Saved entries:

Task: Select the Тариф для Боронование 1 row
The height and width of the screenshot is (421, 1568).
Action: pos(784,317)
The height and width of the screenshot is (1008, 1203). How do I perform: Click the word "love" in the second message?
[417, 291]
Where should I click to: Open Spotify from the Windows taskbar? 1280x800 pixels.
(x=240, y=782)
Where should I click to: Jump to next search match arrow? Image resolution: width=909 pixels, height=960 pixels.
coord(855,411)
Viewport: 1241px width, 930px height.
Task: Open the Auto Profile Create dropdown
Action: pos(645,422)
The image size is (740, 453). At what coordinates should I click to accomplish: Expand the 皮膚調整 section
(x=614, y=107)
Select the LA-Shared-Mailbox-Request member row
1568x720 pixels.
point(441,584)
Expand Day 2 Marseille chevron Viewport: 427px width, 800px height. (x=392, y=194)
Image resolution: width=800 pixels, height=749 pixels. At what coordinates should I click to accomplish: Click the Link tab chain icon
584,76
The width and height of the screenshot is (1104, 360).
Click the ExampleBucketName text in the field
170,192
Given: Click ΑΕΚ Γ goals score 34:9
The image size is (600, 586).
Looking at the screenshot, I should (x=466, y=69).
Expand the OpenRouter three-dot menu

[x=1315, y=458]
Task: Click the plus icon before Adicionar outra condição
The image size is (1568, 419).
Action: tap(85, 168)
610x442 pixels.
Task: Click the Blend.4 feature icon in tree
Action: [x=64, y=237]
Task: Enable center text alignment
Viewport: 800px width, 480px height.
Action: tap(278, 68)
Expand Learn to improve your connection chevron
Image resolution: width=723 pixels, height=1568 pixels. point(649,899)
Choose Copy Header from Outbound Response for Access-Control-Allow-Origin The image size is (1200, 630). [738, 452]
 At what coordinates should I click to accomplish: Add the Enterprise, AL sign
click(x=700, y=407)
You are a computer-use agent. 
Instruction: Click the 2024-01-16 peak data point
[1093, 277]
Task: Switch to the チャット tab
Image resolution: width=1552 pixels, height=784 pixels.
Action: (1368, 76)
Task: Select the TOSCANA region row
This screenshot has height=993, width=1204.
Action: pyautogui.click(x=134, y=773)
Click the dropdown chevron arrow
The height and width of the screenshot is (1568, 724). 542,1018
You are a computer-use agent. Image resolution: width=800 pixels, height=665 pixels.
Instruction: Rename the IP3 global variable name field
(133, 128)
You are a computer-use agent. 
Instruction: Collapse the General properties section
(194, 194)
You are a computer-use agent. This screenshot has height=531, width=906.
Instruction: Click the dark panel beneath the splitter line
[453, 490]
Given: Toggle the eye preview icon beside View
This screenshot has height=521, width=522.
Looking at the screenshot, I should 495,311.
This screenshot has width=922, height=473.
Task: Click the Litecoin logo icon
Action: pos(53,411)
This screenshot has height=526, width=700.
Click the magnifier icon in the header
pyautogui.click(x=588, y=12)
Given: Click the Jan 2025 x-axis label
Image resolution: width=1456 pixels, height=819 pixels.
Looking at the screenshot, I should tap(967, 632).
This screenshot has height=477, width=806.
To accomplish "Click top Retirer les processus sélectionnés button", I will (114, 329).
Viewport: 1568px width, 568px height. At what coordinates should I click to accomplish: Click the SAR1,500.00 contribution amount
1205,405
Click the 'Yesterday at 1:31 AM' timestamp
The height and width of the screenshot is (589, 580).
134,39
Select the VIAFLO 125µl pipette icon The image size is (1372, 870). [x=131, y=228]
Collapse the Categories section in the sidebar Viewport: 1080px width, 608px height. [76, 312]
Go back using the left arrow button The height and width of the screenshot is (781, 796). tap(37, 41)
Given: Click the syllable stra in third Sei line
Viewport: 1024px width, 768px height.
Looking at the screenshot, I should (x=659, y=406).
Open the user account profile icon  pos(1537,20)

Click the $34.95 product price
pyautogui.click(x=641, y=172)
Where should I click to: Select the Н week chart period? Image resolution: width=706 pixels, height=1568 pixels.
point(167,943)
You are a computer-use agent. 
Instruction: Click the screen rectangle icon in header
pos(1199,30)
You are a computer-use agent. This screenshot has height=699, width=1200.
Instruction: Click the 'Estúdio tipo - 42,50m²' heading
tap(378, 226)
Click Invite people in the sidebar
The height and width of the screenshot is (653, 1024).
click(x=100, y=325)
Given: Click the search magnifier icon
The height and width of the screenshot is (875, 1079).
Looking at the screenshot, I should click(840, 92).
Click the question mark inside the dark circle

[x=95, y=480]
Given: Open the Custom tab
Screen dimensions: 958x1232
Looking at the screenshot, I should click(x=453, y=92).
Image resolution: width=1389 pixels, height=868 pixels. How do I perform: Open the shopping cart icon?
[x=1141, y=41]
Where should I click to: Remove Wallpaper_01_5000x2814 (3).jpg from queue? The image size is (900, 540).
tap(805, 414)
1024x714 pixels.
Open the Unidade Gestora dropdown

Exercise brief: From the first line to the last, copy the records without alteration.

Result of the exercise:
Task: Select the Тариф для Боронование 1 row
The height and width of the screenshot is (421, 1568).
Action: pos(784,317)
The height and width of the screenshot is (1008, 1203). How do I perform: Click the word "love" in the second message?
[417, 291]
Where should I click to: Open Spotify from the Windows taskbar? 1280x800 pixels.
(x=240, y=782)
Where should I click to: Jump to next search match arrow? Image resolution: width=909 pixels, height=960 pixels.
coord(855,411)
Viewport: 1241px width, 930px height.
Task: Open the Auto Profile Create dropdown
Action: pos(645,422)
The image size is (740, 453). At what coordinates should I click to accomplish: Expand the 皮膚調整 section
(x=614, y=107)
Select the LA-Shared-Mailbox-Request member row
1568x720 pixels.
point(441,584)
Expand Day 2 Marseille chevron Viewport: 427px width, 800px height. (x=392, y=194)
Image resolution: width=800 pixels, height=749 pixels. At what coordinates should I click to accomplish: Click the Link tab chain icon
584,76
The width and height of the screenshot is (1104, 360).
Click the ExampleBucketName text in the field
170,192
Given: Click ΑΕΚ Γ goals score 34:9
The image size is (600, 586).
Looking at the screenshot, I should (x=466, y=69).
Expand the OpenRouter three-dot menu

[x=1315, y=458]
Task: Click the plus icon before Adicionar outra condição
The image size is (1568, 419).
Action: tap(85, 168)
610x442 pixels.
Task: Click the Blend.4 feature icon in tree
Action: [x=64, y=237]
Task: Enable center text alignment
Viewport: 800px width, 480px height.
Action: tap(278, 68)
Expand Learn to improve your connection chevron
Image resolution: width=723 pixels, height=1568 pixels. point(649,899)
Choose Copy Header from Outbound Response for Access-Control-Allow-Origin The image size is (1200, 630). [738, 452]
 At what coordinates should I click to accomplish: Add the Enterprise, AL sign
click(x=700, y=407)
You are a computer-use agent. 
Instruction: Click the 2024-01-16 peak data point
[1093, 277]
Task: Switch to the チャット tab
Image resolution: width=1552 pixels, height=784 pixels.
Action: (1368, 76)
Task: Select the TOSCANA region row
This screenshot has height=993, width=1204.
Action: pyautogui.click(x=134, y=773)
Click the dropdown chevron arrow
The height and width of the screenshot is (1568, 724). 542,1018
You are a computer-use agent. Image resolution: width=800 pixels, height=665 pixels.
Instruction: Rename the IP3 global variable name field
(133, 128)
You are a computer-use agent. 
Instruction: Collapse the General properties section
(194, 194)
You are a computer-use agent. This screenshot has height=531, width=906.
Instruction: Click the dark panel beneath the splitter line
[453, 490]
Given: Toggle the eye preview icon beside View
This screenshot has height=521, width=522.
Looking at the screenshot, I should 495,311.
This screenshot has width=922, height=473.
Task: Click the Litecoin logo icon
Action: pos(53,411)
This screenshot has height=526, width=700.
Click the magnifier icon in the header
pyautogui.click(x=588, y=12)
Given: Click the Jan 2025 x-axis label
Image resolution: width=1456 pixels, height=819 pixels.
Looking at the screenshot, I should tap(967, 632).
This screenshot has height=477, width=806.
To accomplish "Click top Retirer les processus sélectionnés button", I will (114, 329).
Viewport: 1568px width, 568px height. At what coordinates should I click to accomplish: Click the SAR1,500.00 contribution amount
1205,405
Click the 'Yesterday at 1:31 AM' timestamp
The height and width of the screenshot is (589, 580).
134,39
Select the VIAFLO 125µl pipette icon The image size is (1372, 870). [x=131, y=228]
Collapse the Categories section in the sidebar Viewport: 1080px width, 608px height. [76, 312]
Go back using the left arrow button The height and width of the screenshot is (781, 796). tap(37, 41)
Given: Click the syllable stra in third Sei line
Viewport: 1024px width, 768px height.
Looking at the screenshot, I should (x=659, y=406).
Open the user account profile icon  pos(1537,20)

Click the $34.95 product price
pyautogui.click(x=641, y=172)
Where should I click to: Select the Н week chart period? Image resolution: width=706 pixels, height=1568 pixels.
point(167,943)
You are a computer-use agent. 
Instruction: Click the screen rectangle icon in header
pos(1199,30)
You are a computer-use agent. This screenshot has height=699, width=1200.
Instruction: Click the 'Estúdio tipo - 42,50m²' heading
tap(378, 226)
Click Invite people in the sidebar
The height and width of the screenshot is (653, 1024).
click(x=100, y=325)
Given: Click the search magnifier icon
The height and width of the screenshot is (875, 1079).
Looking at the screenshot, I should click(840, 92).
Click the question mark inside the dark circle

[x=95, y=480]
Given: Open the Custom tab
Screen dimensions: 958x1232
Looking at the screenshot, I should click(x=453, y=92).
Image resolution: width=1389 pixels, height=868 pixels. How do I perform: Open the shopping cart icon?
[x=1141, y=41]
Where should I click to: Remove Wallpaper_01_5000x2814 (3).jpg from queue? The image size is (900, 540).
tap(805, 414)
1024x714 pixels.
Open the Unidade Gestora dropdown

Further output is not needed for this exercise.